» **Records**
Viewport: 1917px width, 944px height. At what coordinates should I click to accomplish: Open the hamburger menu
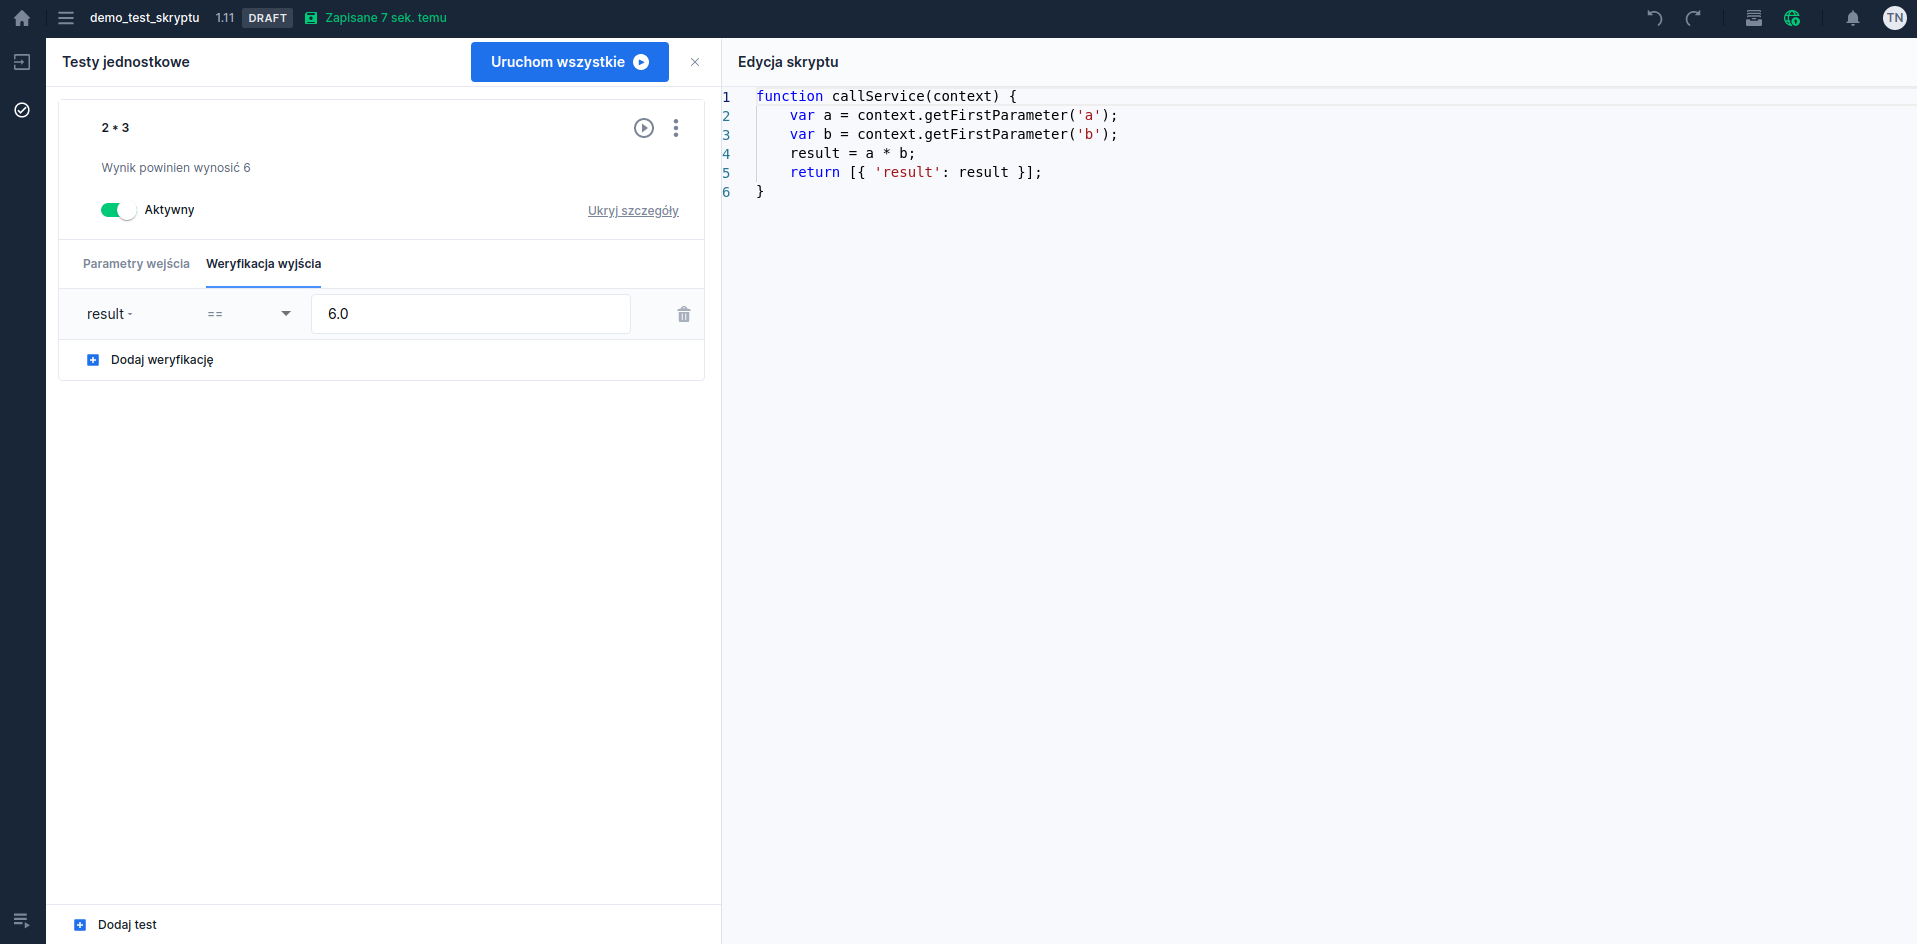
---
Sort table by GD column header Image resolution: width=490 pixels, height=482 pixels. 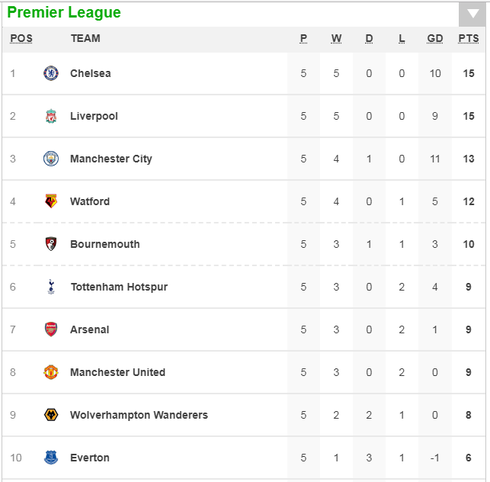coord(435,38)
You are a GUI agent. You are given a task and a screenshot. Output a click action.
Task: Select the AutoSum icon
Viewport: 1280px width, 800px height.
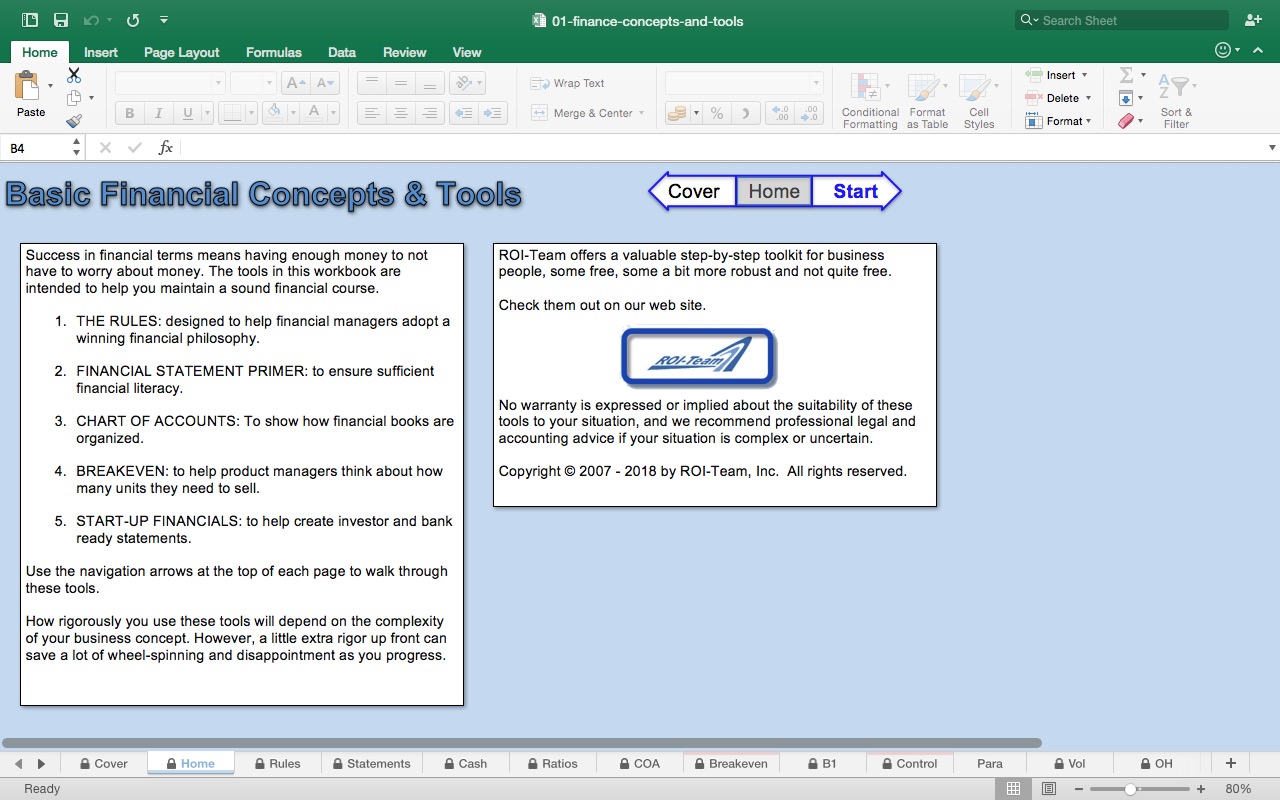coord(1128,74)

» **What this task involves**
Give the lines from the one containing "You are a GUI" up to and including the one containing "coord(1128,74)" as a JSON list of strings, one string per line, omitting blank lines. Leave the pictures out of the answer.

» **Exercise result**
[
  "You are a GUI agent. You are given a task and a screenshot. Output a click action.",
  "Task: Select the AutoSum icon",
  "Viewport: 1280px width, 800px height.",
  "coord(1128,74)"
]